Starting from the line that holds "Instruction: Click the 3:43 end time marker", output exactly each line through the end of the listing. Do not copy pictures.

*** Block opens ***

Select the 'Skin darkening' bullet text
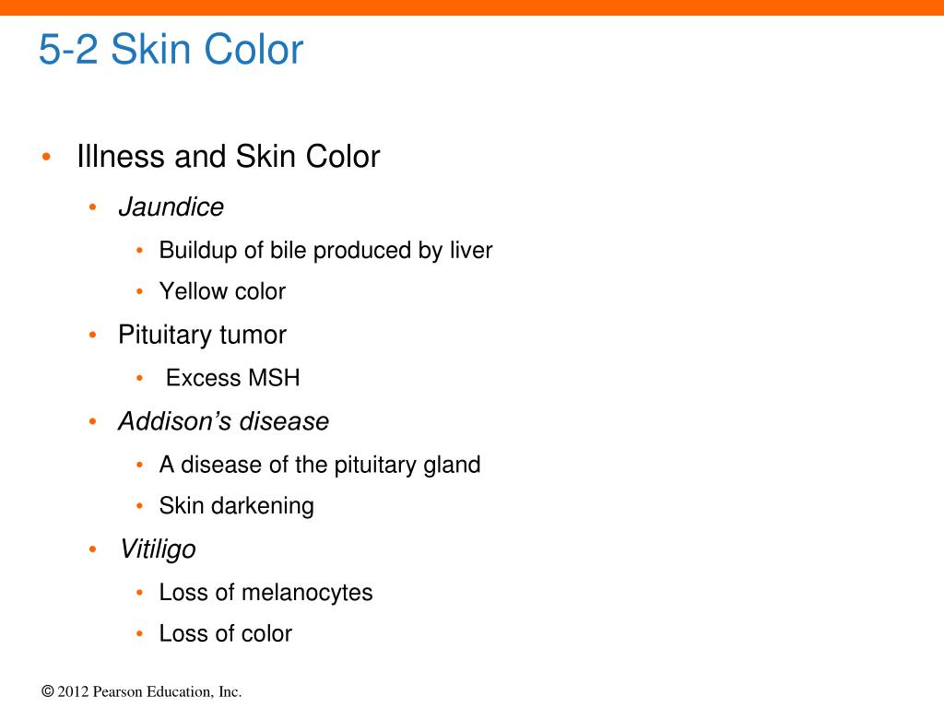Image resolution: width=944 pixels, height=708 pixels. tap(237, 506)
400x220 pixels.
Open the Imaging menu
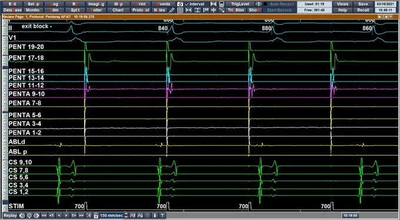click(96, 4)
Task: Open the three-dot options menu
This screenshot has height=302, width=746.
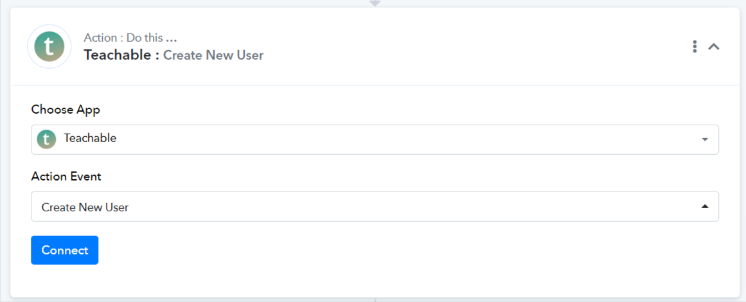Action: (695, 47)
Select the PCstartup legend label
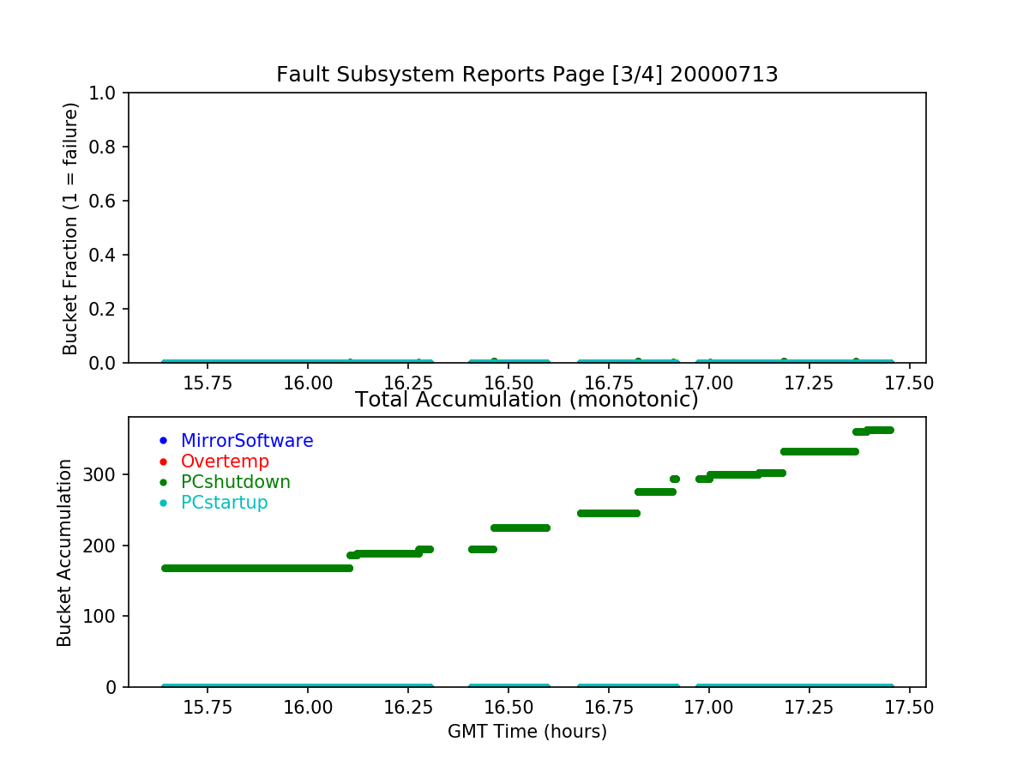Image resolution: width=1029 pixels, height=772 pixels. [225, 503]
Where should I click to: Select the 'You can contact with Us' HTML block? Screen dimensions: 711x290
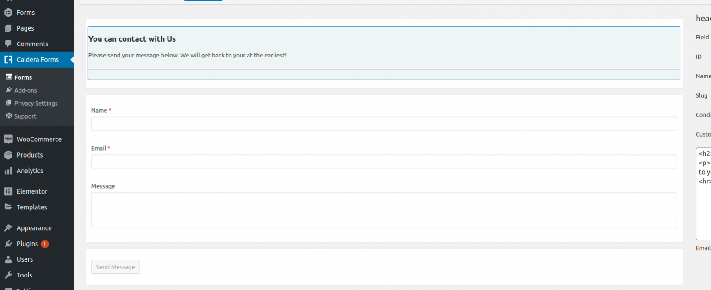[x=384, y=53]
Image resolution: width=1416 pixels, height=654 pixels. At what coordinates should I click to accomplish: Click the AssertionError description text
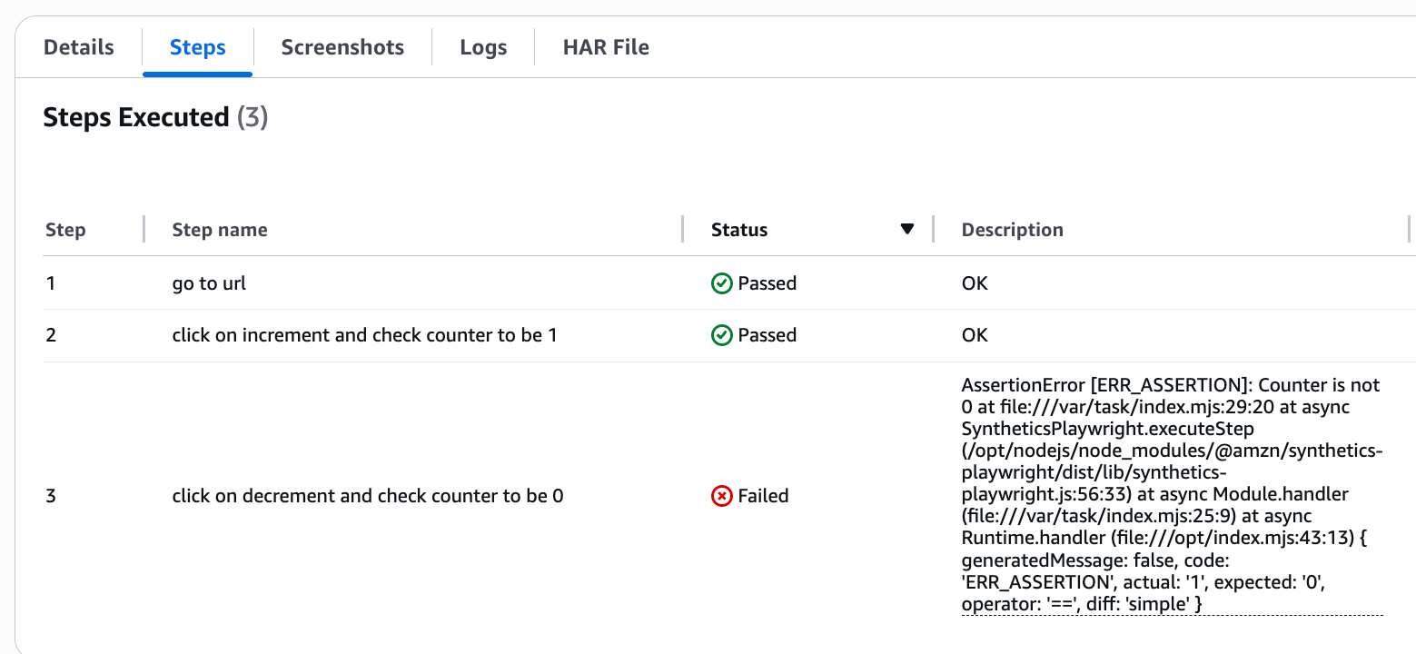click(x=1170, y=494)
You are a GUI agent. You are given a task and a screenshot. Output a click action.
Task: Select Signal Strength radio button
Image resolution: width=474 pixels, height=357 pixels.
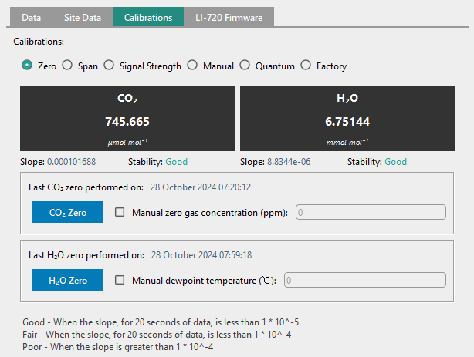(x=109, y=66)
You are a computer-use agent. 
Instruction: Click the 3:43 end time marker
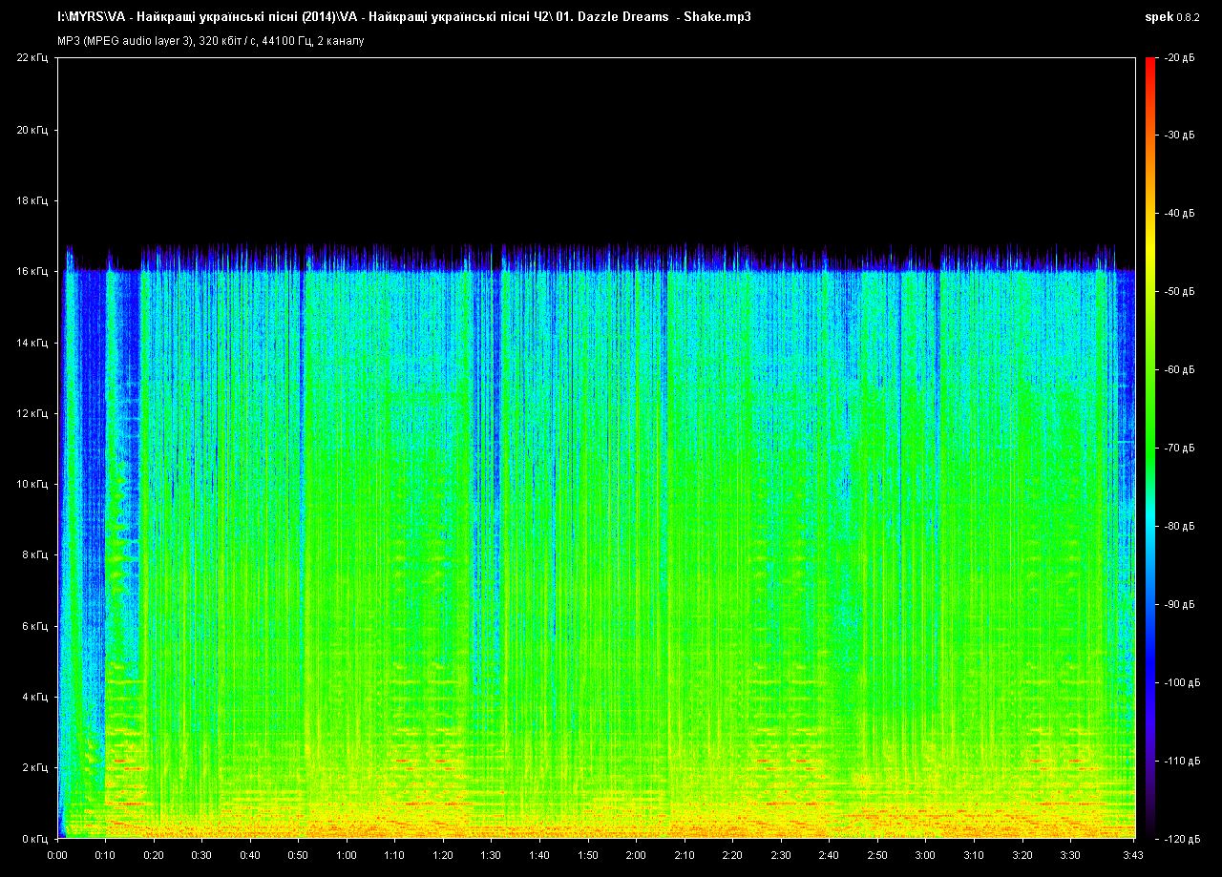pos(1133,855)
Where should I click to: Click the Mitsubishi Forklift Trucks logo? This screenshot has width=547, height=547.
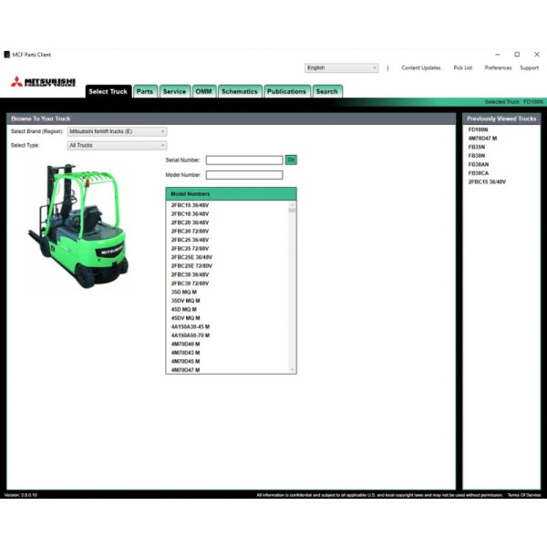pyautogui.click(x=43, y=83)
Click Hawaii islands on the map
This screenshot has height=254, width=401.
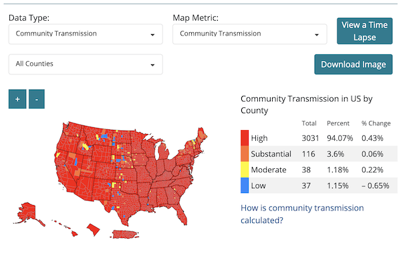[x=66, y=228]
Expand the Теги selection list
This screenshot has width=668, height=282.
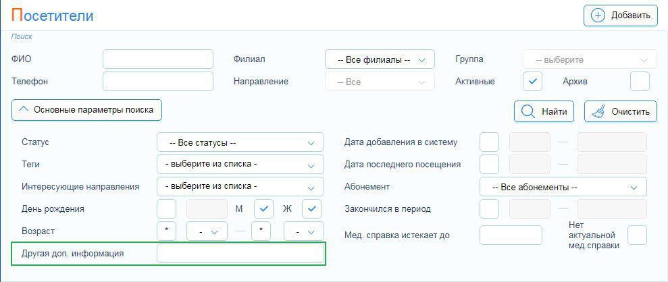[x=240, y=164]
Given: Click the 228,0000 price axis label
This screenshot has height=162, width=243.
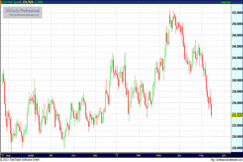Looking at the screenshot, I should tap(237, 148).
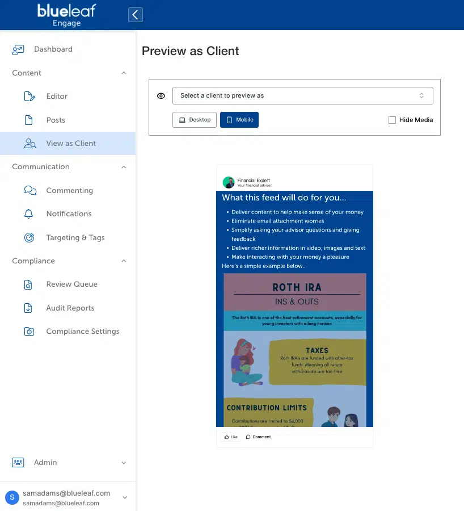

*** Block closes ***

* [Exercise solution]
Instruction: Click the 3:43 end time marker
pos(1133,855)
Where should I click to: Click the Mitsubishi Forklift Trucks logo? This screenshot has width=547, height=547.
pyautogui.click(x=43, y=83)
Click Hawaii islands on the map
This screenshot has height=254, width=401.
[x=66, y=228]
Expand the Теги selection list
This screenshot has width=668, height=282.
[x=240, y=164]
Given: Click the 228,0000 price axis label
This screenshot has height=162, width=243.
Looking at the screenshot, I should tap(237, 148).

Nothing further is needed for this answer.